◆ Prompt ◆
Scan the data below and copy each line where "label" occurs.

◆ Material to process ◆
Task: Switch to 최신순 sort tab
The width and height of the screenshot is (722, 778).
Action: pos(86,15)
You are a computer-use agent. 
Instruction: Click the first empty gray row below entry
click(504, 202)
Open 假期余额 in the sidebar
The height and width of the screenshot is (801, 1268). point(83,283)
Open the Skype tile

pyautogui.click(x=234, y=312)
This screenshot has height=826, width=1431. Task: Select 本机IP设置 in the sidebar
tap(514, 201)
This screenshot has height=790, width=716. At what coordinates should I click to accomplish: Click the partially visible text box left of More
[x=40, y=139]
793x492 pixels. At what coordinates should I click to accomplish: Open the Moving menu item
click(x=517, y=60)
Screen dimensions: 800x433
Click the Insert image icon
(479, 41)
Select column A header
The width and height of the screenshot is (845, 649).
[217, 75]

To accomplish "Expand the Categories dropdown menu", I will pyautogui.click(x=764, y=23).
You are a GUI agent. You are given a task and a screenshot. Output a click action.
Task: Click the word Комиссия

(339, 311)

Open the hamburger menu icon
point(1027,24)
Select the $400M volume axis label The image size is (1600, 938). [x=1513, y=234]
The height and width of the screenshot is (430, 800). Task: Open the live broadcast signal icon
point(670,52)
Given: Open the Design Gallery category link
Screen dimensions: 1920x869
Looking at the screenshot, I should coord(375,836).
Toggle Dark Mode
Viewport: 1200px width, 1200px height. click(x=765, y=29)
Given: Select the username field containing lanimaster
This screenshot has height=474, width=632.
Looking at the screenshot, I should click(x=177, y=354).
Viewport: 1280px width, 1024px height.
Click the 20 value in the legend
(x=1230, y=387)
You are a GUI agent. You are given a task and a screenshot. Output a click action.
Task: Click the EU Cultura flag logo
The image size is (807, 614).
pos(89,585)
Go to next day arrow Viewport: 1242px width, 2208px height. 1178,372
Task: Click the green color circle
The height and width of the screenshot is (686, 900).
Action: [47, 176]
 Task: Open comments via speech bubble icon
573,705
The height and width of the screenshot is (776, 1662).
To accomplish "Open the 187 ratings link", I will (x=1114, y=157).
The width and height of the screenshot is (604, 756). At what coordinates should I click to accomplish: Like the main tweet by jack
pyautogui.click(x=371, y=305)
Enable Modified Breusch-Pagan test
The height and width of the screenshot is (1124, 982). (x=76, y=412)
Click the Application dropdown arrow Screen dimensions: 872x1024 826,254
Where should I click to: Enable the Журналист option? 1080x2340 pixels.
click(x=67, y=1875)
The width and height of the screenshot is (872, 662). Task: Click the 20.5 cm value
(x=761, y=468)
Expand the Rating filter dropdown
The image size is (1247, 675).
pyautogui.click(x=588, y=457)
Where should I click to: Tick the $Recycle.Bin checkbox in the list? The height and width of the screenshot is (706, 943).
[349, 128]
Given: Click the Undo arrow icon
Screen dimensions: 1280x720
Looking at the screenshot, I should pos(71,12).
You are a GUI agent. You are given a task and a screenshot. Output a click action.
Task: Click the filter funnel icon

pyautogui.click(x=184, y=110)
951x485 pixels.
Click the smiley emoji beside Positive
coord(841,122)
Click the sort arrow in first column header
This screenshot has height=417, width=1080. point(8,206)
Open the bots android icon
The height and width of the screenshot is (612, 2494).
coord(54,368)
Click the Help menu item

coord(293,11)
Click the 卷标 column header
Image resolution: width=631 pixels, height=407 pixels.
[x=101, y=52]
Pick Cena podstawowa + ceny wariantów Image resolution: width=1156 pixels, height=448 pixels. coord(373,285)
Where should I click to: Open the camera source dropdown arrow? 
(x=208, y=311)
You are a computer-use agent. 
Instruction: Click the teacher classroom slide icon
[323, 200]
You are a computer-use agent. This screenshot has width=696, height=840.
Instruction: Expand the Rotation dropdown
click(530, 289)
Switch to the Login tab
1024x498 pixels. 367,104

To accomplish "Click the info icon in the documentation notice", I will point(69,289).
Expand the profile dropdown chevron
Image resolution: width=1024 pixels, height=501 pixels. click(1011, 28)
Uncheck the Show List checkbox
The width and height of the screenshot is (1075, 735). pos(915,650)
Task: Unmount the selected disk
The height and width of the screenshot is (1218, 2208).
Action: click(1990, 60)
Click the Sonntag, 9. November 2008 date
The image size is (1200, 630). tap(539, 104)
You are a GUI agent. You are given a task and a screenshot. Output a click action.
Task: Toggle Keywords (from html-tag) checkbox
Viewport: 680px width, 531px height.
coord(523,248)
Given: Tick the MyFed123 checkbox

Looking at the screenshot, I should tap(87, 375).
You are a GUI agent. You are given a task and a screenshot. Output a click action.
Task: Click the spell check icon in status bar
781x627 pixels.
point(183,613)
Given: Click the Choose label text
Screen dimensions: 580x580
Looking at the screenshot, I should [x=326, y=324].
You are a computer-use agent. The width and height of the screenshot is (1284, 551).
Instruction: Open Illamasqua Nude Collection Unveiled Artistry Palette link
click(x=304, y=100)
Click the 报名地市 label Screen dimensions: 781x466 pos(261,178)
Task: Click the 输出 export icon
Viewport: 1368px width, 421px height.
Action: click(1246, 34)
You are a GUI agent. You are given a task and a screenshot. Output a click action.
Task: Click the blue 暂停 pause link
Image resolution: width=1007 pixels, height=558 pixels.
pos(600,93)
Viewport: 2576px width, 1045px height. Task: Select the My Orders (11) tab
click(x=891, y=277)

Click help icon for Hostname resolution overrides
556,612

◆ Result of the task ◆
Select the $400M volume axis label The image size is (1600, 938). [x=1513, y=234]
Given: Click the Choose label text
Click the 报名地市 label Screen dimensions: 781x466 pos(261,178)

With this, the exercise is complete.